New chief faces pressure to advance data-sharing


WASHINGTON -- Filling a key national security post whose first occupant left after just six months, President Bush plans to name a former State Department counterterrorism adviser to head a government-wide intelligence-sharing effort, a senior intelligence official said yesterday.

Thomas E. McNamara, whose appointment is expected to be announced soon, will be under immediate pressure to produce a plan to knit together the information networks of the federal government's 16 intelligence agencies and link them with state and local intelligence efforts.

Carl Kropf, a spokesman for Director of National Intelligence John D. Negroponte, said he could not confirm the appointment before the White House announces it.

McNamara would be responsible for building the "information-sharing environment" established in the 2004 intelligence reform law.

Among the biggest shortcomings revealed by the Sept. 11 attacks were the failures of U.S. intelligence agencies to share information with each other, a lesson Washington has been struggling to learn. Three months ago, the former 9/11 commissioners gave the government a grade of "D" for its information-sharing efforts.

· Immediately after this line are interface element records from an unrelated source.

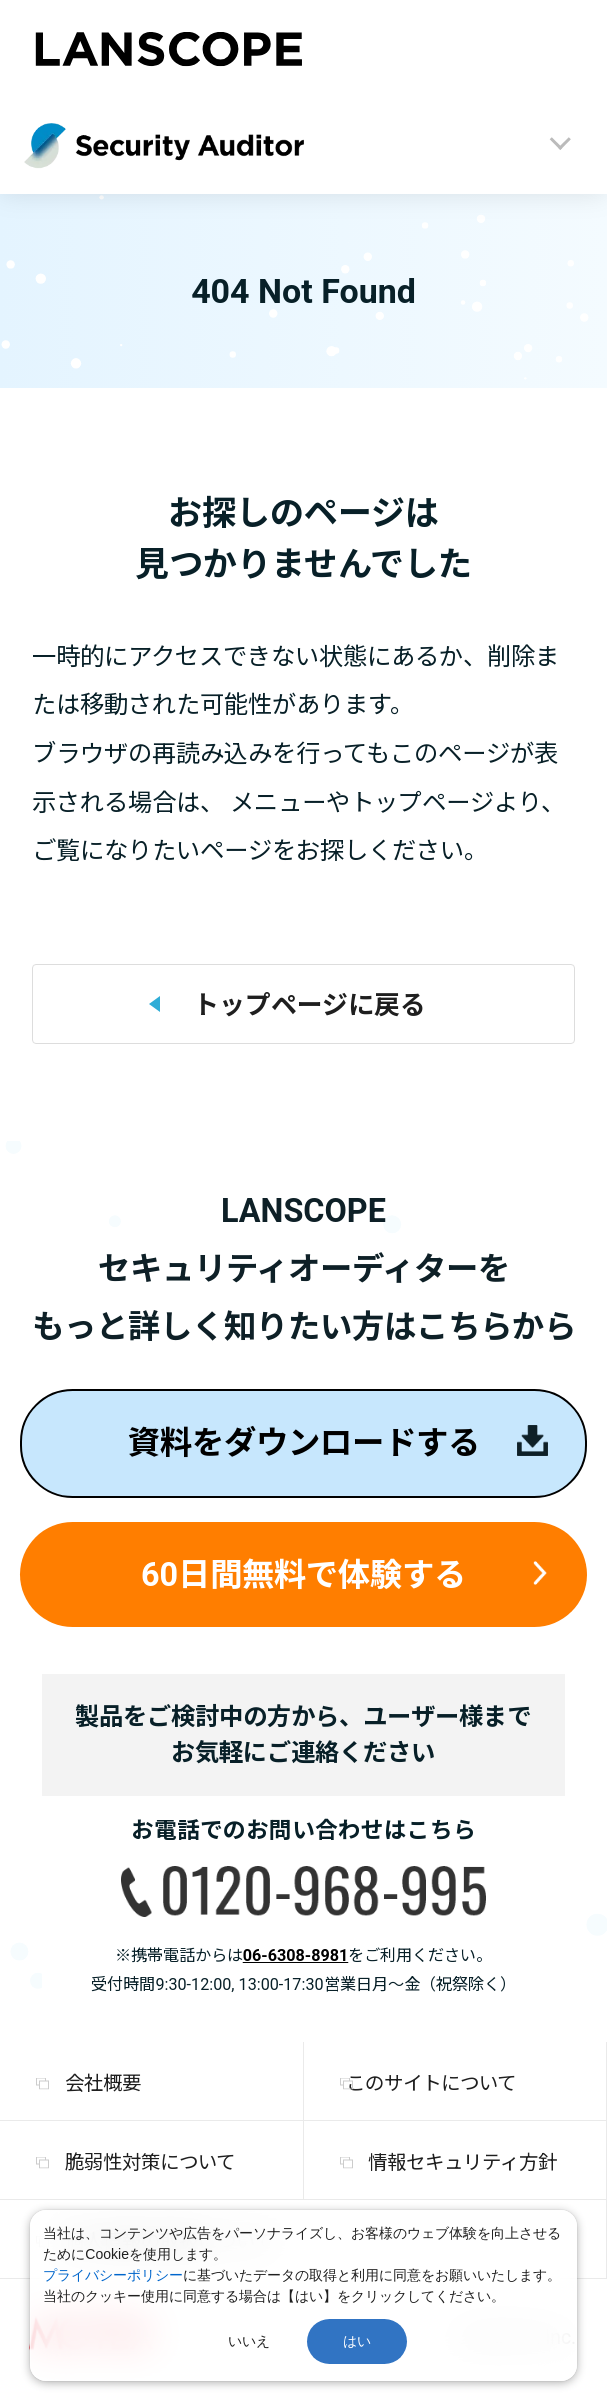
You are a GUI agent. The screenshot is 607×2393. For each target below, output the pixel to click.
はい (357, 2341)
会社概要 (103, 2083)
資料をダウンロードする (304, 1443)
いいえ (249, 2341)
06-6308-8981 (296, 1955)
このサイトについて (431, 2083)
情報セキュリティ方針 (462, 2162)
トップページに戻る (309, 1005)
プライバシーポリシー (113, 2275)
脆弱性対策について (150, 2162)
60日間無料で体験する (303, 1575)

McNamara would replace John Russack, a former Navy intelligence officer and Energy Department intelligence chief who resigned a month ago.

Russack was "encouraged" to leave at the end of January, said the senior intelligence official, who added that Russack had been "frustrated" and that his military background was a poor fit for the new office.

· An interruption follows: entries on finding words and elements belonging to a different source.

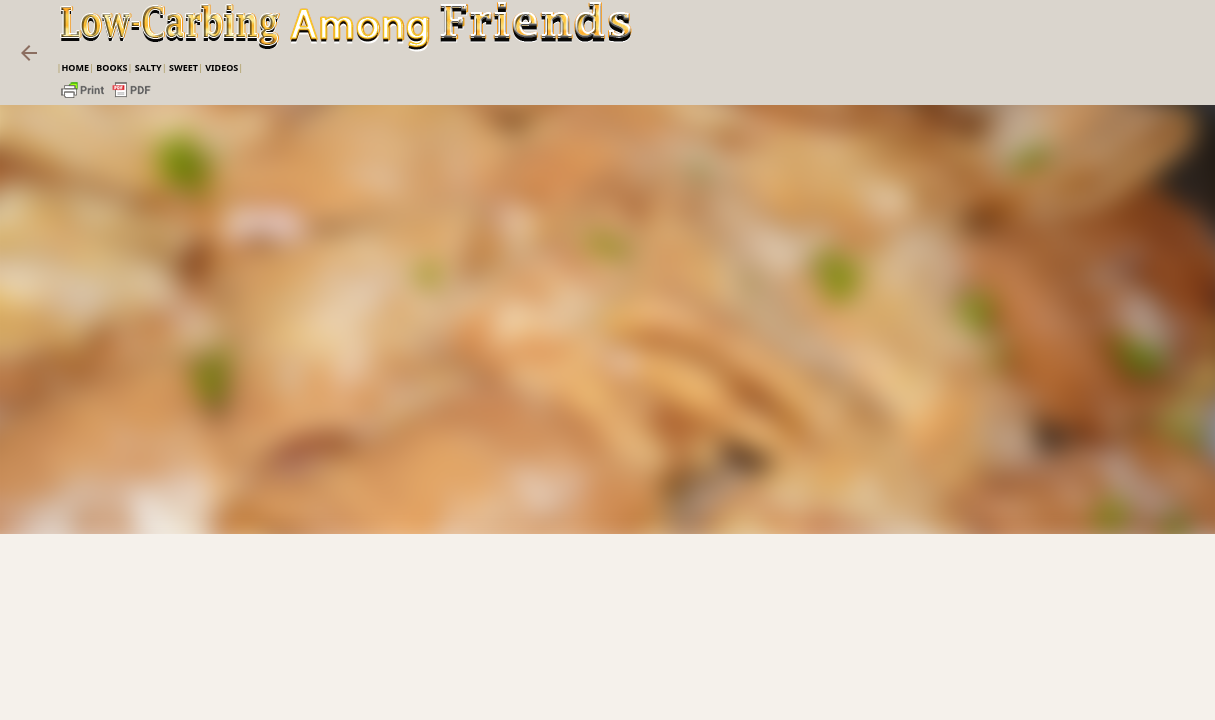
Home (75, 67)
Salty (148, 67)
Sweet (183, 67)
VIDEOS (221, 67)
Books (111, 67)
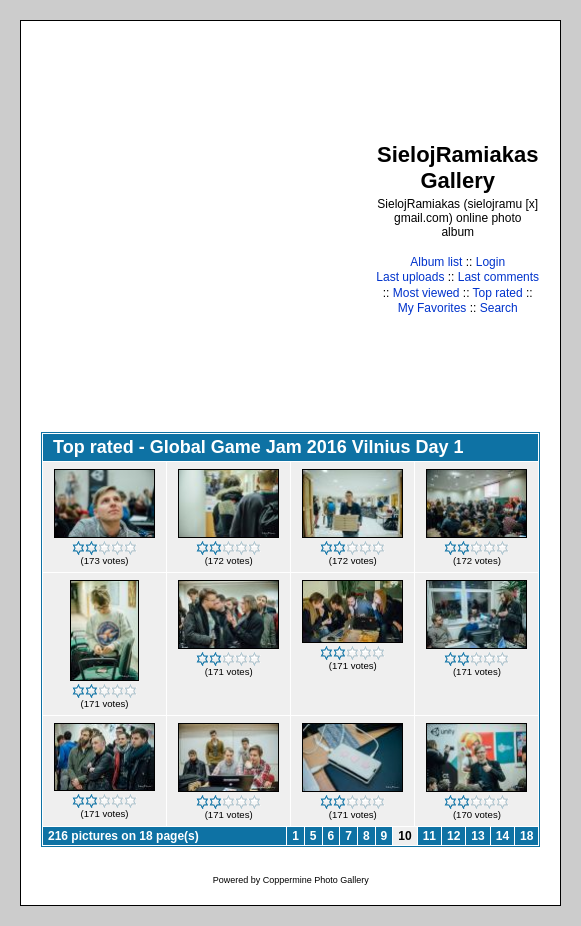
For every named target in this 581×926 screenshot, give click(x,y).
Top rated (498, 293)
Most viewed (426, 293)
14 (502, 836)
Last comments (498, 277)
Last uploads (410, 277)
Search (499, 308)
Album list (436, 262)
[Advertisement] (187, 228)
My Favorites (432, 308)
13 (477, 836)
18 (526, 836)
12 (453, 836)
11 (429, 836)
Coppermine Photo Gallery (316, 880)
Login (490, 262)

Democratic Sen. Dianne Feinstein of California expressed concern at a Feb. 2 hearing that Russack's departure "will end any momentum on information-sharing that had been built up and that the state and local law enforcement will continue to lack the information that they need to find and stop terrorists."

At the hearing, Negroponte said he was "striving" to produce a plan for a nationwide information network by the end of the year, as Congress required. This information-sharing effort is slated to expire then unless the administration makes a strong case for its continuation.

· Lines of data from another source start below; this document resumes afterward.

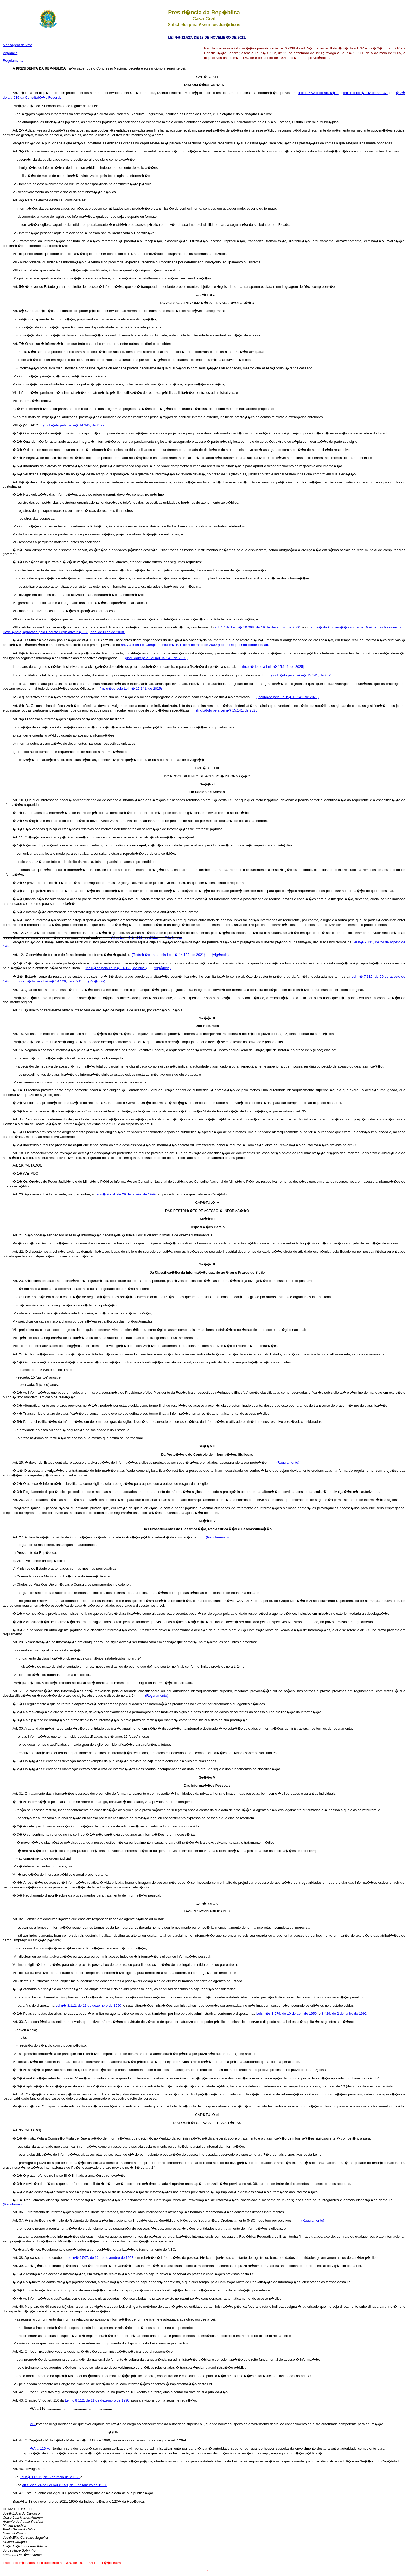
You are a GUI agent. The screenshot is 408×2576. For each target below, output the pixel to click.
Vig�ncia (10, 53)
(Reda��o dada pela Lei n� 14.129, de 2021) (168, 955)
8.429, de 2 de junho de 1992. (345, 2014)
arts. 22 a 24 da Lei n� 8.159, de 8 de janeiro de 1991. (64, 2485)
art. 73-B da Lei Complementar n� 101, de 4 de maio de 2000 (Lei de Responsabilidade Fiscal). (195, 645)
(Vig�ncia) (173, 937)
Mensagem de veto (17, 45)
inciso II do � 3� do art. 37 (365, 93)
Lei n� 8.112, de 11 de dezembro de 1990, (89, 2005)
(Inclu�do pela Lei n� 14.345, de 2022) (74, 425)
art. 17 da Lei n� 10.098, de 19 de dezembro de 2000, (258, 627)
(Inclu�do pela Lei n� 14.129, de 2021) (116, 968)
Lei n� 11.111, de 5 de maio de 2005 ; (50, 2477)
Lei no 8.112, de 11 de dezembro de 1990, (98, 2400)
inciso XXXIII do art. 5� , (318, 93)
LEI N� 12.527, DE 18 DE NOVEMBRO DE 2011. (207, 37)
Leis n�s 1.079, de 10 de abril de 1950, (287, 2014)
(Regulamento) (287, 1462)
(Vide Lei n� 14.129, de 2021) (134, 937)
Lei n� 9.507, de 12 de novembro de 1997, (102, 2258)
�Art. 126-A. (41, 2448)
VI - (33, 2424)
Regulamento (13, 61)
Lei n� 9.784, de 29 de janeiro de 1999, (126, 1194)
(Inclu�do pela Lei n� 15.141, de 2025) (156, 658)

Some intelligence experts say the effort is doomed to fail because it does not have a clear role. James Carafano, a security analyst at the Heritage Foundation, called it "a flawed mandate being incorrectly implemented."

Russack got off to a slow start. He was appointed in April, but as of October had just one employee and two contractors to help him.

Russack, who will stay on until his replacement is named, declined to be interviewed.

Russack established an "Information Sharing Council," a group of several dozen government agency representatives that meets weekly to address obstacles to information sharing, such as how documents are classified.

McNamara is currently serving as a special adviser to Negroponte. He held several security posts at the State Department and the White House in previous administrations. He returned to the government after the Sept. 11 attacks where he was a special adviser for homeland security and counterterrorism at the State Department. Before that, he was president of the Americas Society and the Council of the Americas, nonprofit groups that promote democracy in the Western Hemisphere.